Last updated: 12:22 13 Apr 2016 BST, First published: 10:22 13 Apr 2016 BST

Halfords Group PLC – one positive quarter does not make a trend be – Liberum

Liberum slides under bikes, cars and maintenance firm Halfords Group PLC (LON:HFD) and repeats a 'sell', although the broker says there are some clear positives about the group, including a healthy balance sheet.

It also points to a more than 4% divi yield and potential for near term cash returns.

The retailer today posted a 3.2% increase in revenue in the fourth quarter, and  a 1.7% increase  on the full year and said it expect pre-tax profit for the year to April 1 to be in the range of £78-82 mln, as previously guided.

For the year, it posted a 1.5% increase in like-for-like sales in the year to April, driven by a 2.5% sales increase at its autocentres, while bike sales slowed during the year amid intense competition.

Liberum said: "We see a strong Q4 as encouraging, although one quarter does not make a trend and we need to see further momentum before turning more positive". It targets  300p.

The same broker today starts coverage on bellwether retailer Marks & Spencer (LON:MKS).

Last week's trading update showed its food business performing well but weighed down by clothing and new chief executive Steve Rowe saying there was "still more" the group needed to do.

Falling sales densities in general merchandise with rising opex puts much reliance on being able to maintain full-price sales and gross margin accretion, notes Liberum analyst Tom Gadsby.

He said the Q4 update spoke of further price investment but the path was not clear.

"We are encouraged to see an experienced retailer in charge but fear any change could take 18 months to reflect in sales and profits. We initiate with a SELL rating and a 350p target price."

Also in brokerworld today, scribed at Barclays have started covering tech solutions specialist Cobham PLC, upgrading the shares to 'overweight' from 'equalweight'.

US house Jefferies has pumped up the target slightly on Lloyds (LON:LLOY) to 108p from 101p and repeated a 'buy', while the same broker has downgraded the target price on GKN PLC (LON:GKN)  to 360p from 415p previously.

In smaller caps, Midatech Pharma's (LON:MTPH) revenues beat expectations in 2015 with the current year also starting strongly.

The drug delivery specialist, which is at a very early stage of development, today posted revenues of £1.38mln in 2015 with losses of £10.1mln (£8.8mln). Cash holdings at the year-end were £16.2mln.

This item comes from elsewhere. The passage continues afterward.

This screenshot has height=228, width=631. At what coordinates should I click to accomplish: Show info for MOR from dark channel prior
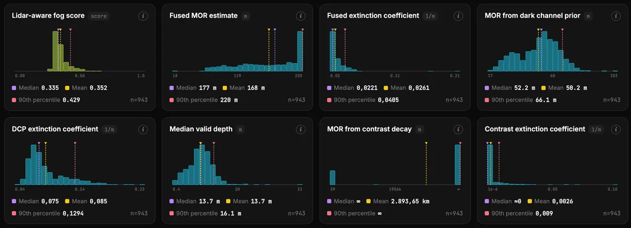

Broker Panmure Gordon said the better than expected sales during a period of high activity reflects well on management capabilities.

“The parallel strands of commercial and pipeline development bode well for the long-term risk and growth profile of the business,” the broker added.

It has forecast sales this year (2016) will rise to £9.1mln and to £14.5mln the following year.

“With the company’s wider commercial footprint in the US, we expect Midatech to further replicate what it has done with Zuplenz with other product opportunities in due course.”

The broker has a massive target price of 467p or two and half times the current 177.4p, up 10% the announcement of the Zuplenz launch. At that level Midatech was worth around £58mln.